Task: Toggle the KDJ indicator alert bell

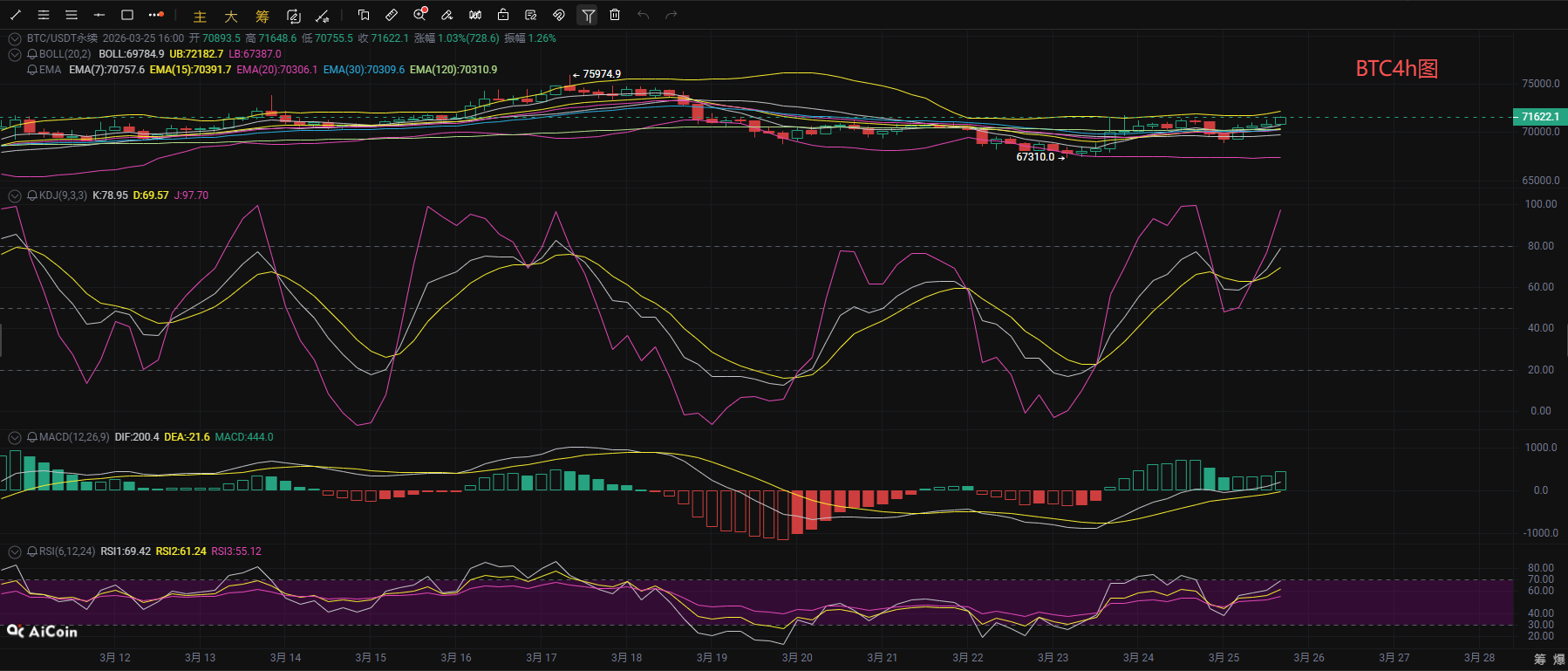Action: click(x=32, y=195)
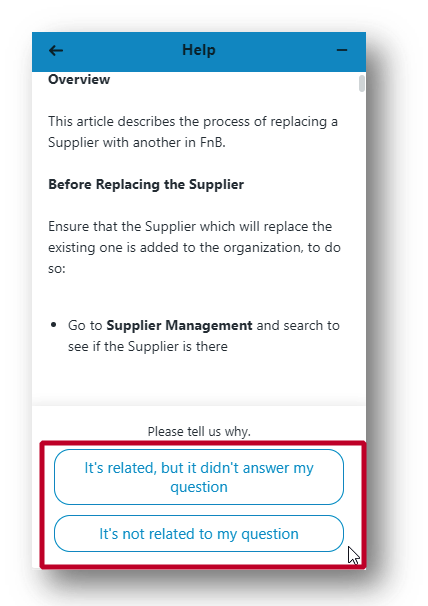The width and height of the screenshot is (428, 606).
Task: Select "It's not related to my question"
Action: pyautogui.click(x=199, y=533)
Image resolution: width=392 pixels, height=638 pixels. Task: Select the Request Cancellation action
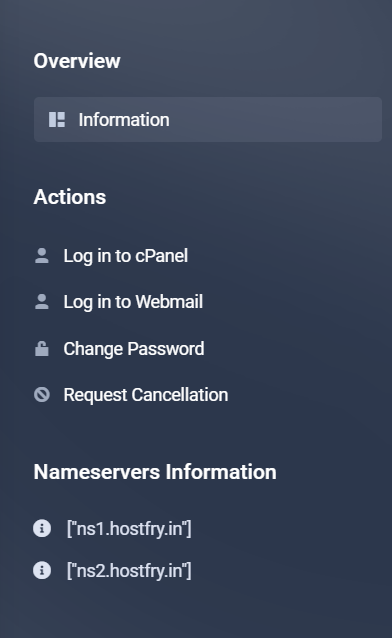pyautogui.click(x=146, y=395)
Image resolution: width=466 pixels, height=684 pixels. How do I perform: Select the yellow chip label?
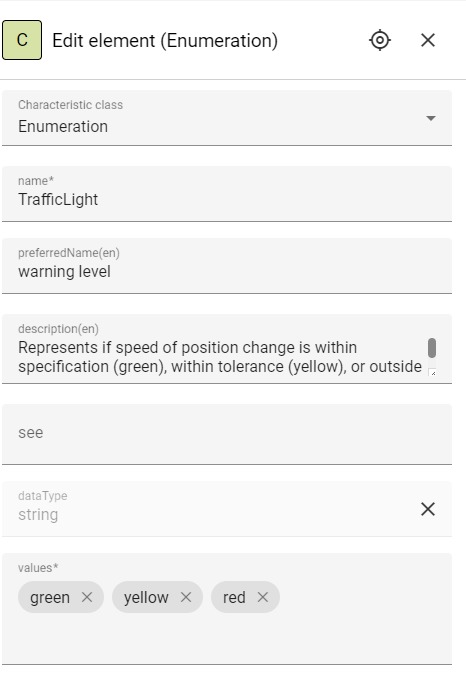click(146, 598)
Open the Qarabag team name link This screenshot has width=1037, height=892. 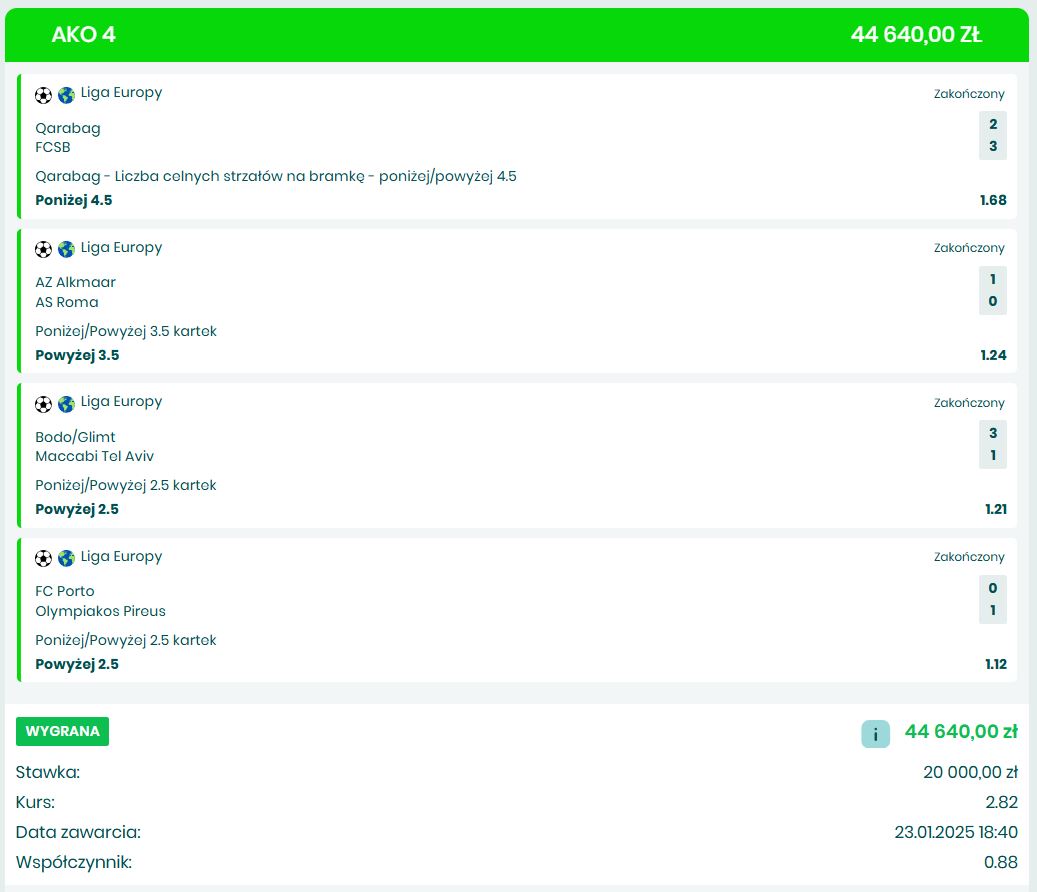[x=68, y=128]
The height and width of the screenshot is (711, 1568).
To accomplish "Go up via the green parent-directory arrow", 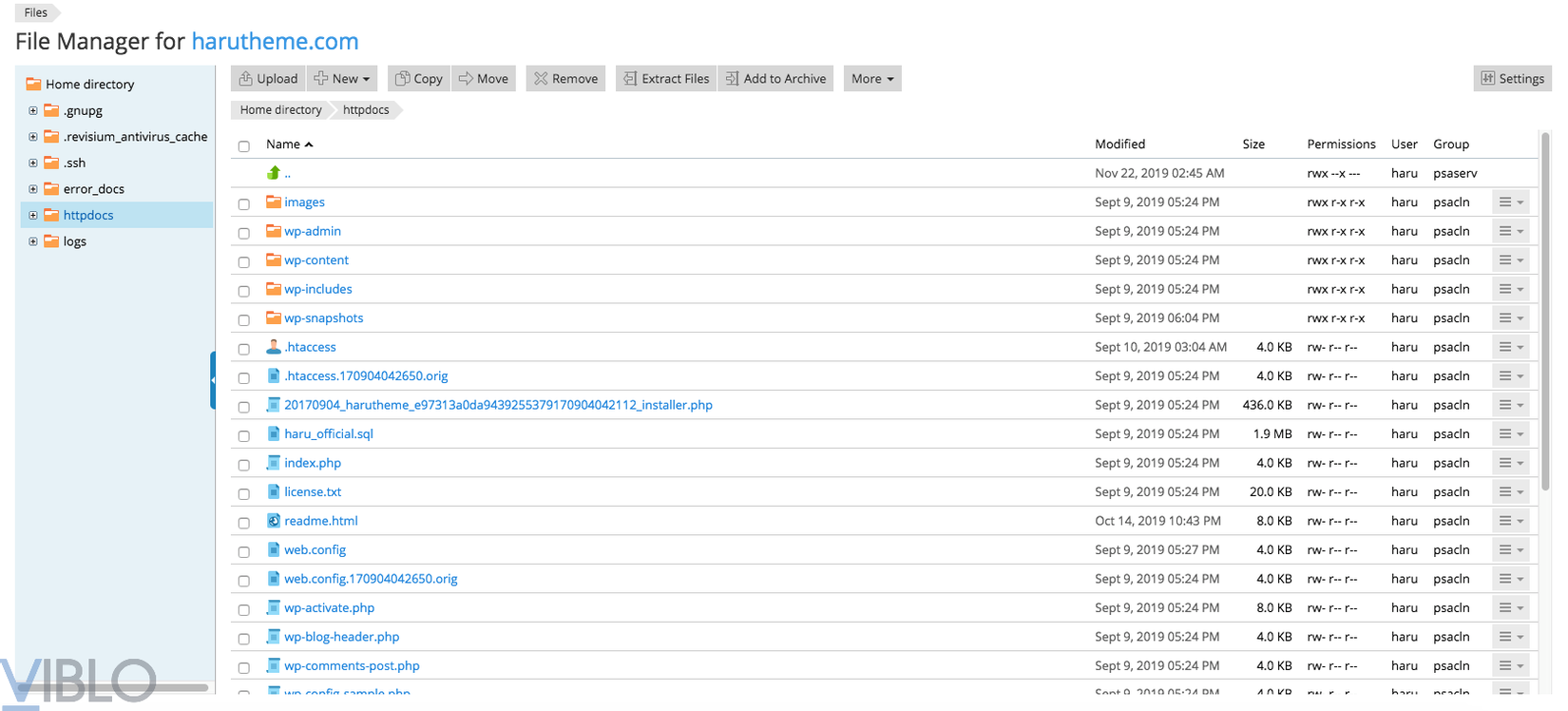I will [274, 173].
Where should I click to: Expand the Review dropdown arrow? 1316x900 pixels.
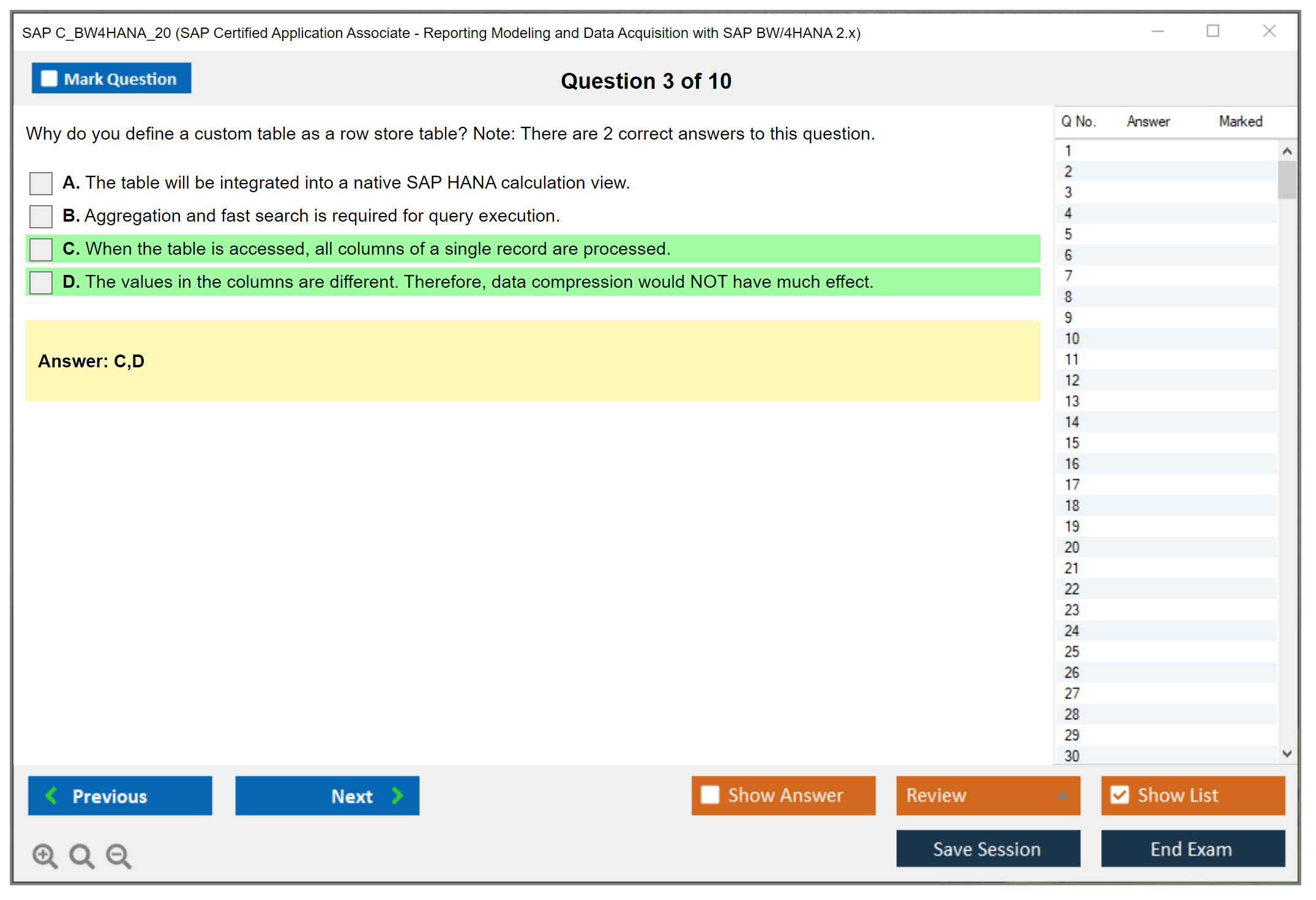tap(1062, 795)
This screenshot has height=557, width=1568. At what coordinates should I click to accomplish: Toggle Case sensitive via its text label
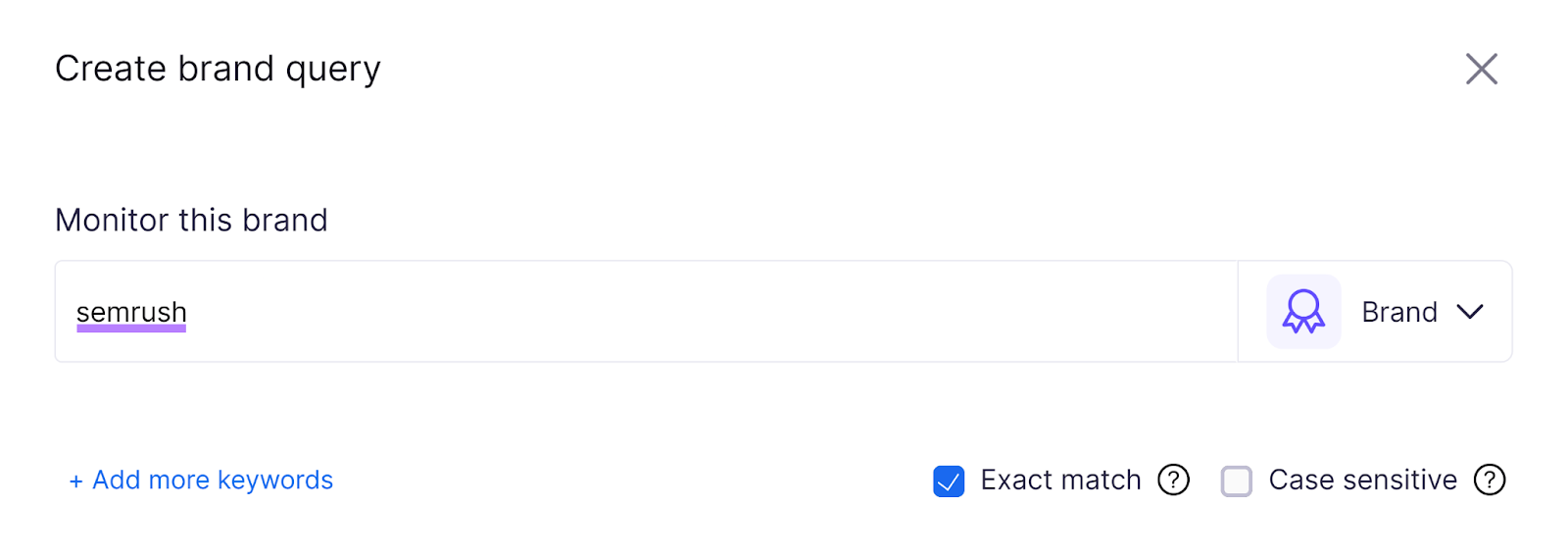pyautogui.click(x=1362, y=481)
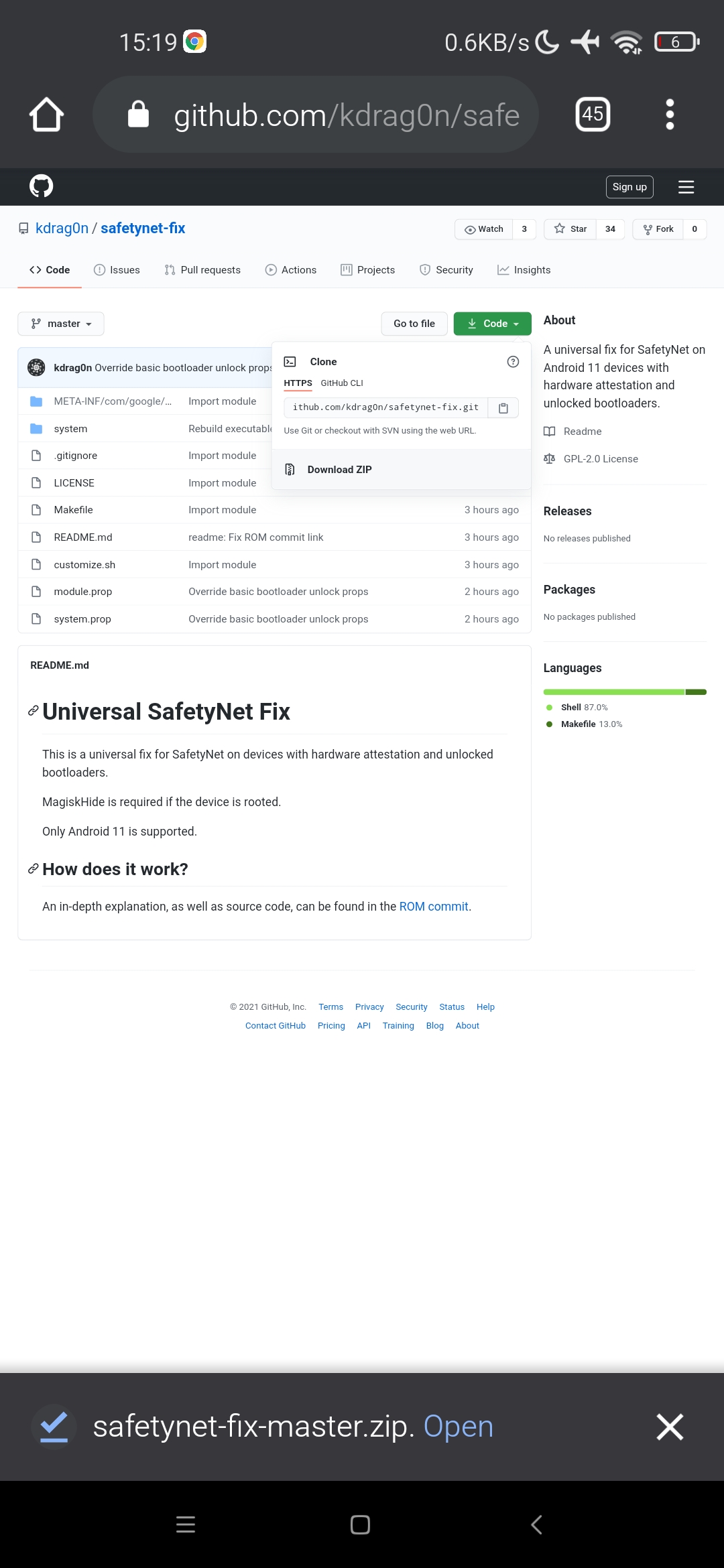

WHAT YOU NEED TO DO: Reproduce the items from the line containing "Where should I" through the end of the items, keeping each request and subtracting 143 from every coordinate in the answers. Leave the pictures out of your answer.

FULL OUTPUT:
Where should I click to: Expand the Review dropdown arrow? 1316x900 pixels.
tap(919, 652)
This screenshot has height=557, width=1568. At what coordinates should I click to accomplish: Toggle Case sensitive via its text label
pyautogui.click(x=1219, y=338)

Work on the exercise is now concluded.